Gólovin se echó a reír hasta que se le saltaron las lágrimas.

—Muy bueno… —dijo en cuanto recuperó la compostura—. Pero siga, por favor. Está logrando divertirme.

—Adela caviló sobre cómo dar a conocer a su criatura sin que alguno de quienes la odiaban le encasquetara un virus letal. Y entonces descubrió que su propia vida estaba en las manos de su peor enemigo. Fue con una levadura asesina, ¿verdad?

—Sí. Era una gran bebedora de cerveza, la cual destilaba ella misma. Conseguí que alguien colocara en el sitio adecuado una cepa de levadura que reemplazó a las suyas sin ser detectada, y convirtió su cerveza en un brebaje la mar de efectivo —hizo una pausa, complacido de sí mismo—. ¿Sabe lo que es un sistema bioquímico de seguridad? Los espías corporativos lo emplean para evitar delatar a sus jefes cuando son capturados. Sus cerebros son tratados con ciertas drogas que provocan su destrucción fulminante, en caso de ser torturados. Mi cerveza hacía algo parecido, simulando un síndrome de Fuckel. El disparador del proceso sería una olvidada pieza de música centauriana.
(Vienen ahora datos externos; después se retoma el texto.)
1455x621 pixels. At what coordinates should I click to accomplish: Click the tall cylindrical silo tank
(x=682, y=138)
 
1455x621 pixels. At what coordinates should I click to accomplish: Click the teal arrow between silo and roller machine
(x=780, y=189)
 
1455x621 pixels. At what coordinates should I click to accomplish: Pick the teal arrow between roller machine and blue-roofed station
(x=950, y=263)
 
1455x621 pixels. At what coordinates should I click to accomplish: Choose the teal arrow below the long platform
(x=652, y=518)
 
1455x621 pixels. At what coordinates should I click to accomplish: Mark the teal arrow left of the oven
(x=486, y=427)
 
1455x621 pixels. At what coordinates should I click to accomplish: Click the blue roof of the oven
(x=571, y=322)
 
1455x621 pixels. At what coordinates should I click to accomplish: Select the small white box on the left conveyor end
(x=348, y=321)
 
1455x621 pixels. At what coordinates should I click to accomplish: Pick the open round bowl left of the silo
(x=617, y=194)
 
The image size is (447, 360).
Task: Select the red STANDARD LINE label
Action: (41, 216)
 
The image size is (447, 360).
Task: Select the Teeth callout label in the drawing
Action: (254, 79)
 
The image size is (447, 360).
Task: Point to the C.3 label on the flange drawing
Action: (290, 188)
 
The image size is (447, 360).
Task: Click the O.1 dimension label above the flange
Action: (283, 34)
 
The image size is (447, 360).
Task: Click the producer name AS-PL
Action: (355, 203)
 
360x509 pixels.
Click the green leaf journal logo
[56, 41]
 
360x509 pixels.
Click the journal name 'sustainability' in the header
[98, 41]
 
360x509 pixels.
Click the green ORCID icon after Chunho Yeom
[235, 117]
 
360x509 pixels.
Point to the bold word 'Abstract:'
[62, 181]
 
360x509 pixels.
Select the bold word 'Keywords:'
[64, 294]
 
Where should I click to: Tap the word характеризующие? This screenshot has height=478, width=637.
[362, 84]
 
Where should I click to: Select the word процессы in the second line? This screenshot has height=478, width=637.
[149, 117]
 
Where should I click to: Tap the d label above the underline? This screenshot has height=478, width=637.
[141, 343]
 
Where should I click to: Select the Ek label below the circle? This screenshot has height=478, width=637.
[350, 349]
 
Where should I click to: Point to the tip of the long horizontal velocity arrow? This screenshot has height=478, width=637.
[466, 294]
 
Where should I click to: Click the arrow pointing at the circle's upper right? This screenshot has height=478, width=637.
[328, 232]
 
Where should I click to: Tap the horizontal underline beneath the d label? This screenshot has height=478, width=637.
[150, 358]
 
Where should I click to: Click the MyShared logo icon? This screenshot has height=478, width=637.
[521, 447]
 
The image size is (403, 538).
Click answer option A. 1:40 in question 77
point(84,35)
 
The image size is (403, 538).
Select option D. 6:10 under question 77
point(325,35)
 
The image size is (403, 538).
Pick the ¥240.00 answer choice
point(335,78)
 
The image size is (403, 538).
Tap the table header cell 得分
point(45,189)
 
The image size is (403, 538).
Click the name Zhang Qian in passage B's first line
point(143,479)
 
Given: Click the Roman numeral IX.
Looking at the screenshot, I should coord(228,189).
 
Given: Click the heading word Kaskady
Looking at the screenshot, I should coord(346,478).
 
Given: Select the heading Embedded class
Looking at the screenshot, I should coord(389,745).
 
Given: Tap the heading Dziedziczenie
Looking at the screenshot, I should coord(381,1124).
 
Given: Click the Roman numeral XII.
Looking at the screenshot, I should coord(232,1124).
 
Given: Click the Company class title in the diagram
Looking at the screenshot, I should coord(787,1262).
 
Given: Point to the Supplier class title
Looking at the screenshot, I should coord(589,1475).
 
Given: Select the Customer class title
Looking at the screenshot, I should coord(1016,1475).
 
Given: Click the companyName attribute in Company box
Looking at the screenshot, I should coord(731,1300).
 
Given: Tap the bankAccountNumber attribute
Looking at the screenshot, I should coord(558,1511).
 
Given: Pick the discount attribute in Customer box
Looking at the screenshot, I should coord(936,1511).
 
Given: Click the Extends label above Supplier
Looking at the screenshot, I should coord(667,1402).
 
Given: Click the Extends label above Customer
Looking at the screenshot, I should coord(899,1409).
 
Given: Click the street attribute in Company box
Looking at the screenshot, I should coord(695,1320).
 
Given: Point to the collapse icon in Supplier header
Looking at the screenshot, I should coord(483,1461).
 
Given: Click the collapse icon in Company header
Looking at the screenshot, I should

Así podría acabar con ella cuando me viniera en gana.

—La llamada telefónica…

—Le dije: «Adela, grandísima puta, date por muerta», y sonó la música. Así tuvo tiempo de saber quién era su verdugo. No podía arriesgarme a que le contara algún secreto sobre mí, algo muy probable si había acudido por propia iniciativa a visitarlo al consulado. Menos mal que Kevin me avisó —lo obsequió con una sonrisa—. Luego tendrás que olvidar esto, por tu propia seguridad.

—Usted manda, doctor.

—Da gusto reclutar empleados tan razonables, ¿verdad? Bueno, Zimmer, ¿qué me estaba contando?

—Sabiendo que tenía sus días contados y que estaba a su merced y capricho, Adela, en vez de vengarse, obró de forma altruista. Sólo pensaba en su hongo. Al menos, él tenía que salvarse. Lo primero era evitar que usted adivinara su existencia. Blindó sus archivos principales e ideó la pantomima del níscalo. Descubrió que usted había infiltrado a un topo en su laboratorio, Samuel Carrión, y decidió matar dos pájaros de un tiro. Destruyó a un níscalo inofensivo, drogó a Carrión, provocó la ejecución de éste, me envió mensajes simulando ser la amante de aquel pobre diablo, hizo lo mismo con usted… En fin, que acabó organizando un embrollo de todos los demonios. A usted lo confundió con el señuelo de la inmortalidad, enfocando su atención en el níscalo. Con semejante lío, a nadie se le ocurriría pensar en algo tan anodino como Armillaria, que así quedaría a salvo. Pero ¿quién cuidaría a su hongo cuando ella ya no estuviera?

—Pudo contratar una canguro —soltó Kevin, y los dos se desternillaron de risa.

—Ella optó por un extranjero —continué, sin hacer caso a la interrupción—. Seguramente planeó contárselo a mi predecesor, pero como éste tuvo que irse, me tocó a mí. Adela estaba dispuesta a ceder la atribución de su descubrimiento con tal de preservarlo. Si alguien de fuera anunciaba que existía un bosque inteligente, ninguno de sus enemigos se sentiría celoso. Resultó muy noble por su parte renunciar a lo que más quería, la fama. La muerte frustró sus planes, aunque me dejó las pistas suficientes para desentrañar el misterio. He terminado.

—Pero bueno… ¿Piensa que nos vamos a tragar semejante sarta de disparates? —dijo Gólovin—. Nos lo hemos pasado muy bien en su compañía, pero si no tiene más que añadir…

Era mi sentencia de muerte. Miré a las cajas con Pilobolus.

—He acabado mi relato. Ya tenía ganas —respondí, y estiré los brazos para reactivar la circulación sanguínea.

Gólovin y Kevin dieron un respingo. Me había movido, y los hongos escopeteros no reaccionaron.